Libidomania is Janus-faced in this respect. Looking backward, it recycles a lot of footage from the earlier two Mondo films; but Mattei takes the material presented fairly straightforwardly in the originals — the Dutch sex school in the first movie, for instance, and the penis operation, the New Guinea stock footage and the concluding nudist athletic event from the second — cuts it up, and then shoehorns it into a new movie without regard for continuity or context. Even if it made sense the first time… once Bruno’s finished with it, it will have lost most of its meaning. And if that doesn’t sum up a large part of Mattei’s film-making over the years, what does?

And this brings us back to Libidomania‘s forward-looking face — which has a bone through its nose. Liz Kingsley (brave, brave woman) has identified the sources for the New Guinea material that’s used in Notti No. 2 and Libidomania, and that recurs (and recurs, and recurs) in Hell of the Living Dead. Good for her: now I know which other films to avoid. Funny thing, though: there are bits of Libidomania that seem awfully familiar, even though they are not literally repeated in Mattei’s later movies. For instance, the explicit horse-fucking scene may not be the exact same one used in 1980’s The True Story of the Nun of Monza — in fact, the one in Libidomania is slightly less graphic — but it’s close enough.

Aside from its historical interest as a glimpse into Bruno Mattei’s development as a film-maker, there’s not much to interest a modern viewer in Libidomania — or, really, in any of the three Mattei Mondos. Their subject matter is practically quaint by comparison to what we’re used to in either popular entertainment (or porn) these days; and their approach to that subject matter is extremely uninteresting and uninvolving.

You’d think movies about the spectrum of human sexuality would have some kind of narrative flow… you know, a thrust… a gradual build over a series of smaller peaks to one solid climax, followed by a brief, quiet coda that allows us to gather our thoughts and put it all in perspective; almost like… like… well, I’m sure a simile will occur to me eventually. But that’s not the way Mondo movies in general, and Libidomania in particular, seem to be constructed.

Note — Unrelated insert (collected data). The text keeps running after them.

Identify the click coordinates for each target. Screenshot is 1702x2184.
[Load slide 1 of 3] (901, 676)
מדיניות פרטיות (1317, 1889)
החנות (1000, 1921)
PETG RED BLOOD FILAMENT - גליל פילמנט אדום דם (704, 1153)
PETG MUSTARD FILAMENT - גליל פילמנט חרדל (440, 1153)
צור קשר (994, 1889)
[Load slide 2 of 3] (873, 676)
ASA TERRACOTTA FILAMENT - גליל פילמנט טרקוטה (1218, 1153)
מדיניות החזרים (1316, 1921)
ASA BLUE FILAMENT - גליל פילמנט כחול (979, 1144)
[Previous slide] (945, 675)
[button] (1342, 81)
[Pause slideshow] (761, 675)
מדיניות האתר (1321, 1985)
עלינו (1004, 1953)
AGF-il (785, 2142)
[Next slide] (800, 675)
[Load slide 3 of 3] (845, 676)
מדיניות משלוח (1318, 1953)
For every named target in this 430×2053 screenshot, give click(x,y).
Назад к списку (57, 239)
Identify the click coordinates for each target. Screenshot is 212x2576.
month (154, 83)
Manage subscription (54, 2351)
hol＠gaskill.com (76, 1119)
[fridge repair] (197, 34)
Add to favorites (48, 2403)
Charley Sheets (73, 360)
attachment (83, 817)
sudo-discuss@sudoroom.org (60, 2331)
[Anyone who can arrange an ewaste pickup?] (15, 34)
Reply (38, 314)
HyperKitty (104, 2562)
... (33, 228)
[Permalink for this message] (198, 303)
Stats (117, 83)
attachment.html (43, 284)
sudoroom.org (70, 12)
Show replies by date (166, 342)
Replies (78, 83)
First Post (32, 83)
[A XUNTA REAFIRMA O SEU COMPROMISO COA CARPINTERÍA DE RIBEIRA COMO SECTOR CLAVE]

Rather than give a structured, meaningful glimpse into the variety of sexual practices, Libidomania seems to suggest that most kinds of sex are brief, furtive, embarrassing and badly-lit — which, come to think of it, is probably how most of the movie’s target audience knew it. Bruno managed to promise his weary wankers a lusty escape from the dreariness they knew, only to give them back that same dreariness on a world-wide scope. Congratulations, Bruno! What a perfect way to embark on a thirty-year career of disappointment and frustration!